EXTRACTED TEXT:
============================================================
Question

Find derivative of (2x+1)^3 sin(4x)

Answer 1

product and chain for this one

Answer 2

\[\left(fg\right)'=f'g+g'f\]with
\[f(x)=)2x+1)^3,f'(x)=3(2x+1)^2\times 2, g(x)=\sin(4x), g'(x)=4\cos(4x)\]

Answer 3

some kind of typo there, but maybe it is clear

Answer 4

\[f(x)=(2x+1)^3,f'(x)=3(2x+1)^2\times 2\]\[ g(x)=\sin(4x), g'(x)=4\cos(4x)\]

Answer 5

you good from there?

Answer 6

Why is there a x2 at the end?

Answer 7

because the derivative of \(2x+1\) is \(2\)

Answer 8

really it is
\[f'(x)=6(2x+1)^2\]

Answer 9

Ohh OK! Do you think you can help me with one more?

Answer 10

sure why not

Answer 11

you still have to put all this together using the product rule, but that is just a matter of writing it

Answer 12

you can post the next one here if you like

Answer 13

OK. The other one is (2x+1)^3 tan(x)
============================================================
INFORMATION SHOWN:
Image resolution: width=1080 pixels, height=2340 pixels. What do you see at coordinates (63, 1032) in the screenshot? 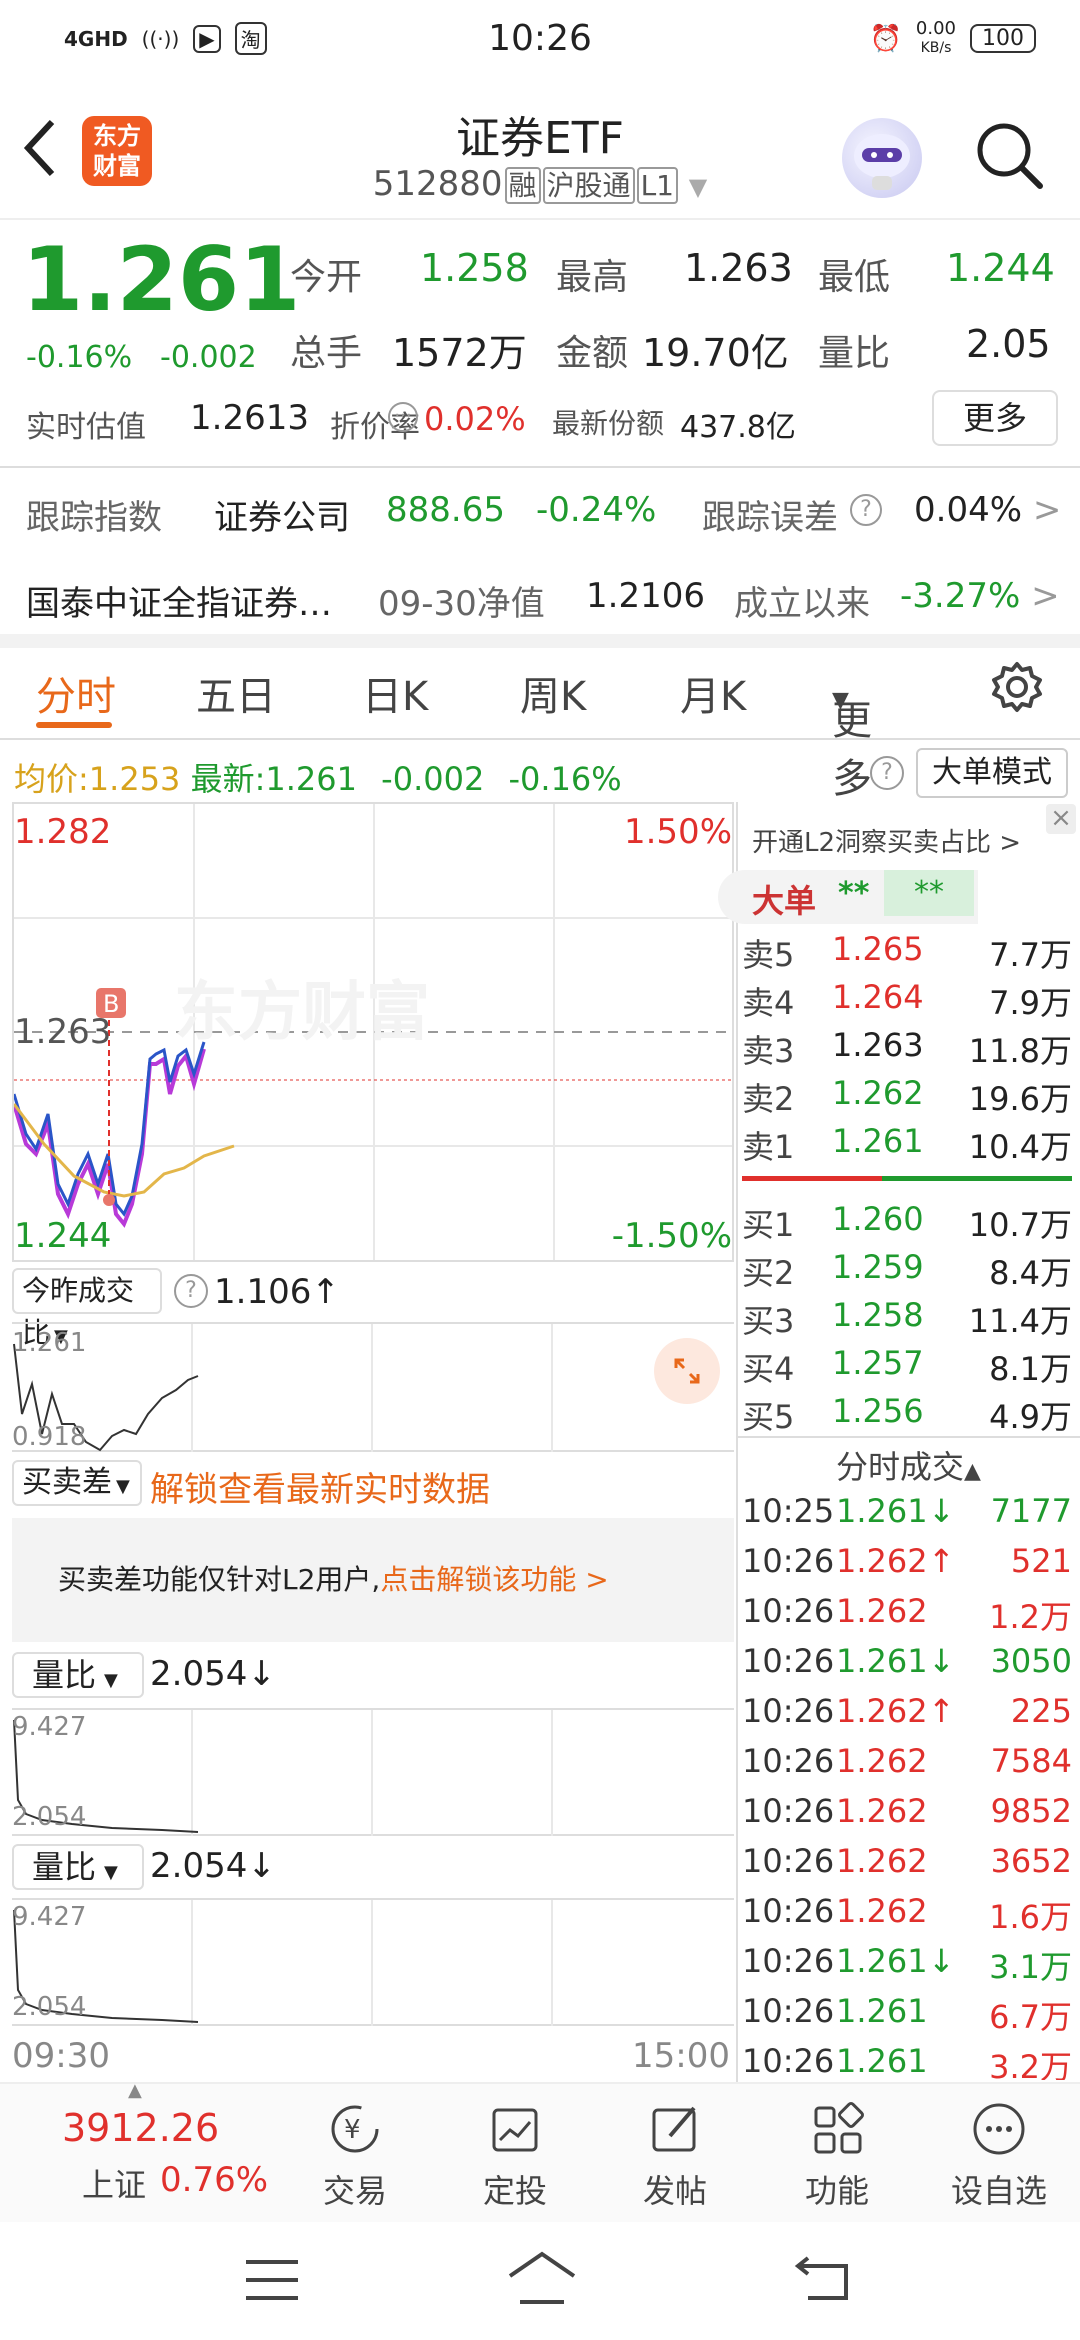
I see `chart-mid-price: 1.263` at bounding box center [63, 1032].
============================================================
THINGS TO DO:
A. In the derivative thread, why does the expression for f'(x) end with a factor of 2? Answer in one to three sentences.
B. Answer these questions from the derivative thread, one a line:
(i) Which two rules does the first reply name for this problem?
(ii) What is given as the derivative of sin(4x)?
(iii) What function does the asker bring up as the next problem?
C. Do these statements agree with the derivative thread? Answer yes or no for each, quoting the words that decide it.
(i) The thread simplifies f'(x) to 6(2x+1)^2.
(ii) The asker is told to post the next problem somewhere else.
(iii) The thread says the pieces still have to be combined with the product rule.

RESPONSES:
A. The factor of 2 appears because the derivative of 2x+1 is 2. With it, f'(x) becomes 6(2x+1)^2.

B.
(i) The product rule and the chain rule.
(ii) 4cos(4x).
(iii) (2x+1)^3 tan(x).

C.
(i) Yes: "f'(x)=6(2x+1)^2"
(ii) No: "you can post the next one here if you like"
(iii) Yes: "you still have to put all this together using the product rule"